As for study design, we designed four questionnaires to evaluate the subjective feelings of respondents before and after training and on different training tools, as well as their confidence and willingness to use a direct ophthalmoscope in future work. We also compared undergraduates’ tendencies for different learning purposes, and offered suggestions on learning sequences. Self-reporting questionnaires provide valuable insights into participants’ subjective perceptions, feedback, and satisfaction with course content and training methods [51]. These assessments shed light on the training’s potential benefits in enhancing learners’ skills and self-assurance, allowing us to optimize the program accordingly for a more engaging learning experience. In our study, we have implemented multiple strategies to mitigate potential biases. Firstly, random group assignment was employed to ensure balanced representation in each training group, minimizing selection bias. Secondly, we crafted unbiased survey questions to prevent information bias. Moreover, measures such as respondent anonymity, blind data entry, and analysis were implemented to mitigate response and observer bias during data processing. While we acknowledge the limitations of self-reporting, we have taken meticulous steps to enhance the validity and reliability of our findings within the scope of our study’s constraints.

However, it is essential to establish more objective evaluation indicators, such as written exams and scenario simulation assessments, to effectively measure the enhancement of participants’ theoretical knowledge and practical skills resulting from the utilization of various training methodologies. Additionally, for evaluating the effectiveness of the Kirkpatrick model’s third and fourth levels, long-term observations will be required to assess the participants’ skills and performance in their daily clinical practices.
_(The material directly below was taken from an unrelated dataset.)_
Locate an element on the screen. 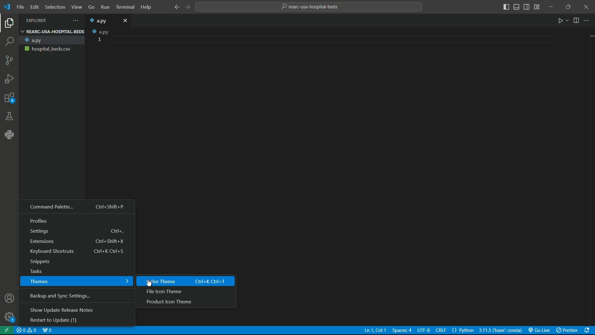  command palette is located at coordinates (77, 207). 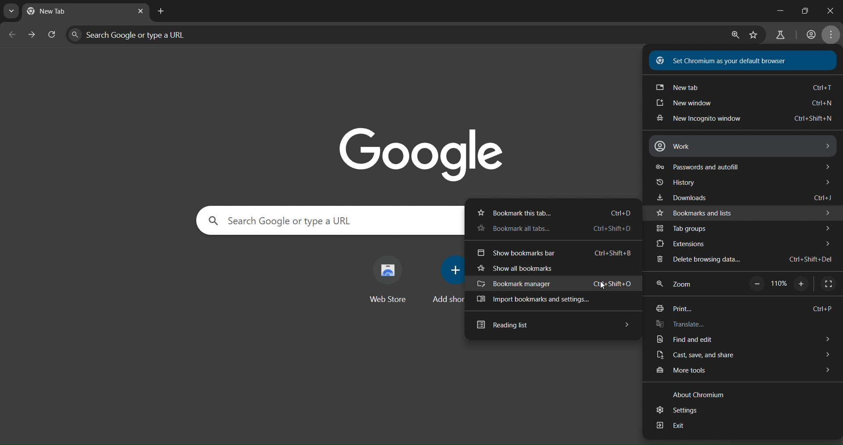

While we acknowledge the current limitations, it is also essential to conduct further research by integrating feedback from both supervising physicians and patients to achieve a comprehensive understanding of the training outcomes in clinical settings. Recognizing this, we are planning a follow-up study that will address these concerns by focusing on specialized physicians who have undergone the training and gathering insights from experienced providers or faculty regarding the Eyesi. This subsequent research will encompass a more comprehensive assessment, including evaluation by teachers in clinical practice and a blinded evaluation methodology. Furthermore, before commencing further research, we will validate the psychometrics of our questionnaires and further refine them to better meet our survey needs.

In general, the Eyesi has shown potential advantages over the traditional direct ophthalmoscope in fundus observation, operational practice, and theoretical learning. Its user-friendly interface and intuitive design indicate it might effectively assist medical students acquiring fundus examination skills during clinical training. The positive reception of the Eyesi by most undergraduates suggests it could be a valuable contribution to ophthalmic preclinical training. This may help promote the use of the direct ophthalmoscope in primary medical institutions and, as a result, contribute to facilitating the early screening and diagnosis of retinal diseases, and aid in evaluating retinal microvascular abnormalities among patients with systemic diseases. This, in turn, has the potential to reduce healthcare costs and preserve medical resources.